Feeding and Dental Difficulties

R12
In every CdLS individual with prolonged and marked feeding difficulties, the multidisciplinary assessment (from healthcare workers across many disciplines) should consider (temporary) placement of a gastrostomy (surgical opening through the abdomen into the stomach) as a supplement to oral feeding.
R13
In individuals with CdLS who have recurrent respiratory infections, reflux and/or aspiration (breathing foreign objects into airways) should be ruled out.
R14
The palate should be closely examined at diagnosis. In case of symptoms of a (submucous) cleft palate, referral for specialist assessment is indicated.
R15
Dental assessment and cleaning should take place regularly; a more thorough dental examination or treatment under anaesthesia may be necessary.

Recommendation(s)

Reflux

R32
Consider always gastro-oesophageal reflux disease (GORD) in any individual with CdLS owing to its frequency and wide variability in presentation, which includes challenging behaviour.
R33
Modification of nutrition and proton pump inhibitors (PPI) are the first-line treatments of GORD. Anti-reflux medications need to be used to their maximum dosage.
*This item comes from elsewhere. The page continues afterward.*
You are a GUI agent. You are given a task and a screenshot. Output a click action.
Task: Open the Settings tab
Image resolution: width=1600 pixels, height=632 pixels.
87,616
Surgical interventions for GORD should be limited to those individuals with CdLS in whom nutritional and medical treatments have been unsuccessful or airway safety is at risk.
R34
If GORD symptoms persist, endoscopy should be strongly considered whilst an individual with CdLS is still in paediatric care.
R35
Surveillance for Barrett’s Oesophagus needs to be discussed with and decided together with the family, balancing the potential gain in health and burden for the individual with CdLS.